* _EXCERPT PROVIDED_:

Policies¶

Head modules for Gaussian policies¶

class pfrl.policies.GaussianHeadWithFixedCovariance(scale=1)[source]¶

Gaussian head with fixed covariance.

This module is intended to be attached to a neural network that outputs the mean of a Gaussian policy. Its covariance is fixed to a diagonal matrix with a given scale.

Parameters:	scale (float) – Scale parameter.

class pfrl.policies.GaussianHeadWithDiagonalCovariance(var_func=<built-in function softplus>)[source]¶

Gaussian head with diagonal covariance.

This module is intended to be attached to a neural network that outputs a vector that is twice the size of an action vector. The vector is split and interpreted as the mean and diagonal covariance of a Gaussian policy.

Parameters:	var_func (callable) – Callable that computes the variance from the second input. It should always return positive values.

class pfrl.policies.GaussianHeadWithStateIndependentCovariance(action_size, var_type='spherical', var_func=<built-in function softplus>, var_param_init=0)[source]¶

Gaussian head with state-independent learned covariance.

This link is intended to be attached to a neural network that outputs the mean of a Gaussian policy. The only learnable parameter this link has determines the variance in a state-independent way.

State-independent parameterization of the variance of a Gaussian policy is often used with PPO and TRPO, e.g., in https://arxiv.org/abs/1709.06560.

Parameters:	action_size (int) – Number of dimensions of the action space. var_type (str) – Type of parameterization of variance. It must be ‘spherical’ or ‘diagonal’. var_func (callable) – Callable that computes the variance from the var parameter. It should always return positive values. var_param_init (float) – Initial value the var parameter.

Head modules for deterministic policies¶

class pfrl.policies.DeterministicHead[source]¶: Head module for a deterministic policy.

Head modules for categorical policies¶

class pfrl.policies.SoftmaxCategoricalHead[source]¶

* _TASKS_:
[1] Reproduce the passage from the policies documentation from "Gaussian head with fixed" up to and including "with diagonal covariance.".
[2] Render the following sentence from the policies documentation into French: "The vector is split and interpreted as the mean and diagonal covariance of a Gaussian policy."
[3] List every class defined in the policies documentation, giving each by its full name.

* _INFORMATION PROVIDED_:

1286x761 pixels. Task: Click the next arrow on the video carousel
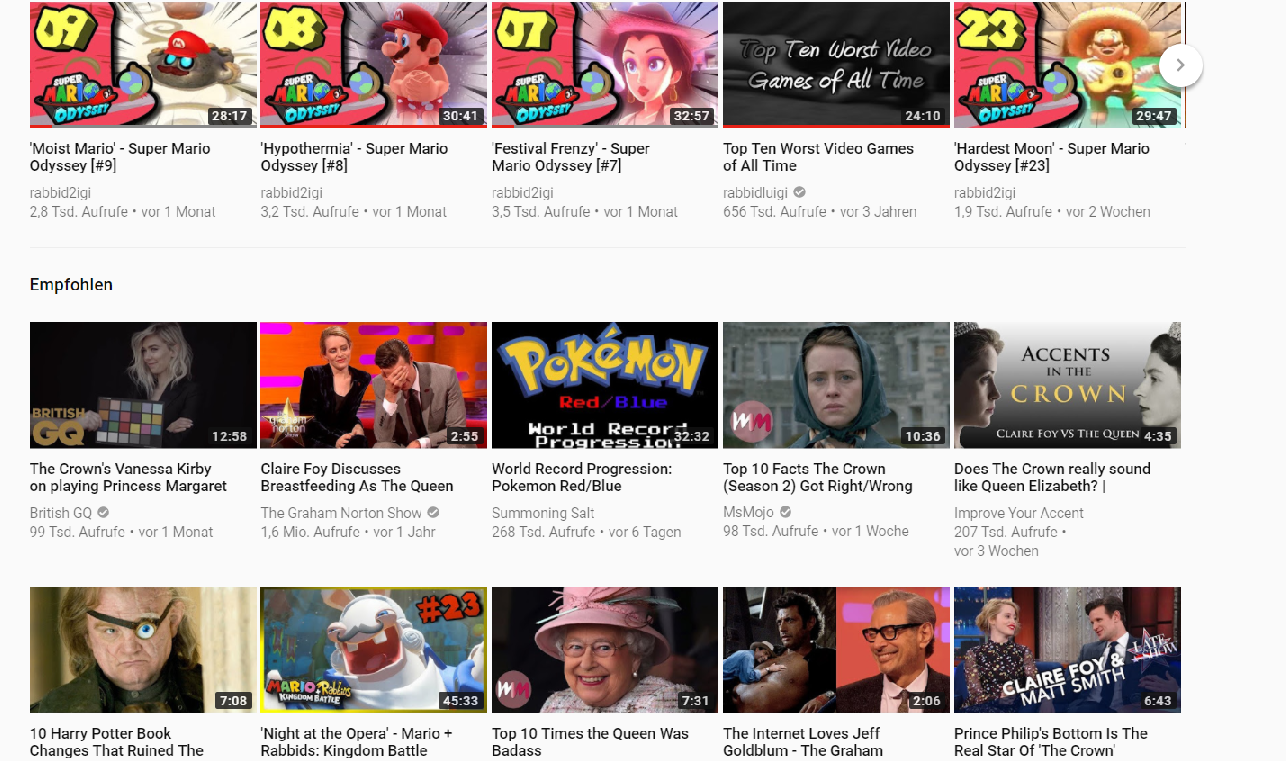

* _ANSWER SET_:
[1]
Gaussian head with fixed covariance.

This module is intended to be attached to a neural network that outputs the mean of a Gaussian policy. Its covariance is fixed to a diagonal matrix with a given scale.

Parameters:	scale (float) – Scale parameter.

class pfrl.policies.GaussianHeadWithDiagonalCovariance(var_func=<built-in function softplus>)[source]¶

Gaussian head with diagonal covariance.

[2] Le vecteur est divisé et interprété comme la moyenne et la covariance diagonale d'une politique gaussienne.

[3]
pfrl.policies.GaussianHeadWithFixedCovariance
pfrl.policies.GaussianHeadWithDiagonalCovariance
pfrl.policies.GaussianHeadWithStateIndependentCovariance
pfrl.policies.DeterministicHead
pfrl.policies.SoftmaxCategoricalHead